東京地裁が著名裁判記録を廃棄 永久保存は11件のみ
毎日新聞 2019年2月5日 20時28分(最終更新 2月5日 20時28分)
https://mainichi.jp/articles/20190205/k00/00m/040/227000c

 憲法判断が示されるなど、歴史的価値のある民事裁判の記録を永久保存する制度を東京地裁が適用したケースは、1965年に制度が始まって以来11件にとどまっていることが明らかになった。既に多くの著名裁判の記録が廃棄されており、裁判の当事者からは制度の積極適用を求める声が上がっている。

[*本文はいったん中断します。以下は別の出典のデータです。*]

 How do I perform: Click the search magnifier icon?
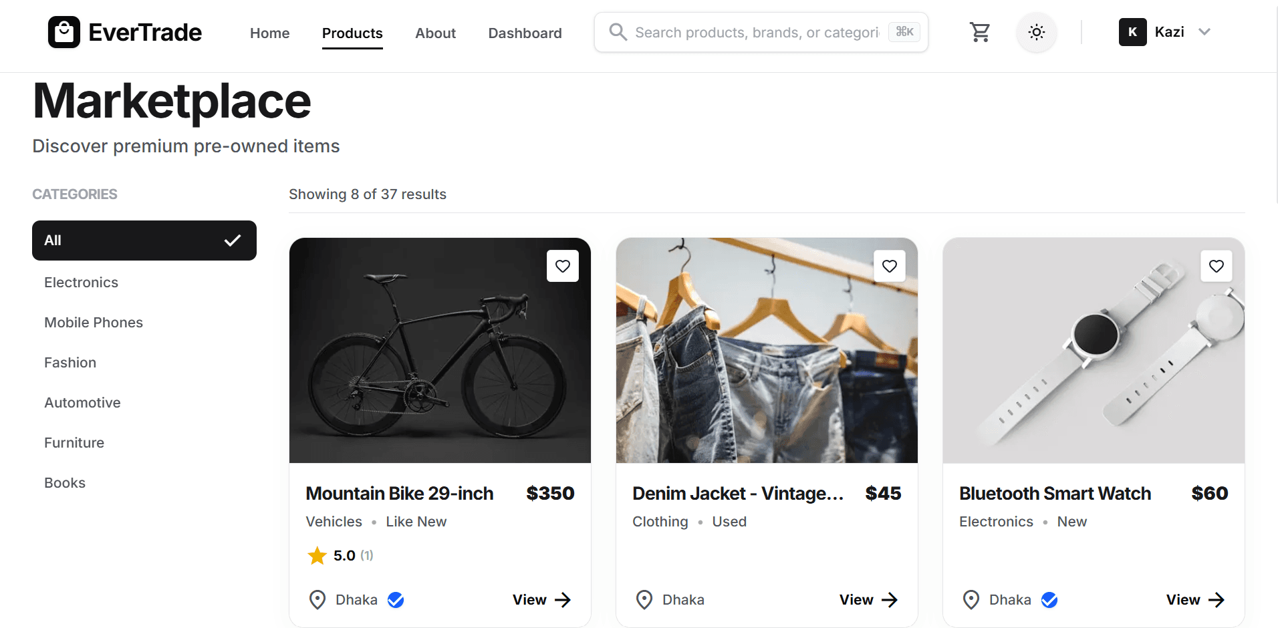tap(618, 32)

 民事裁判などの資料の取り扱いについては最高裁の規程や通達で定められ、判決の原本は国立公文書館で永久保存される。訴状や当事者の主張書面などの記録は、保存期間が判決確定後5年間とされているが、
「史料や参考資料となるものは期間満了後も保存しなければならない」と規定され、各地裁の判断で選んだ裁判記録を永久保存している。

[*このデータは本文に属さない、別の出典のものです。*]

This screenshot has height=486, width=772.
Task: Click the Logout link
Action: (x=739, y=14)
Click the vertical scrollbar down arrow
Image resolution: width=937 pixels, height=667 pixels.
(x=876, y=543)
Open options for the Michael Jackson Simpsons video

 東京地裁が永久保存すると決めた11件は、集会の不許可処分の取り消しを国に求めた「皇居前広場事件」やオウム真理教の破産事件、明治時代の裁判記録など。法廷で傍聴人がメモを取る権利を最高裁が認めた「レペタ訴訟」や、在外邦人の国政選挙の選挙権を巡る訴訟など、多くの著名裁判の記録が廃棄されていた。

 一方、保存期間を過ぎた後も永久保存するかどうかの判断をせずに残されていた記録が約270件あった。古いケースでは昭和20年代の記録があるという。地裁は、うち40件について永久保存する方向で検討している。

 地裁は、永久保存の制度の運用について「11件は適切な判断だった」との認識を示すにとどめ、「保存期間が満了した記録の残存は適切でなかった。今後、満了前に廃棄するか保存するかの判断をしていく」としている。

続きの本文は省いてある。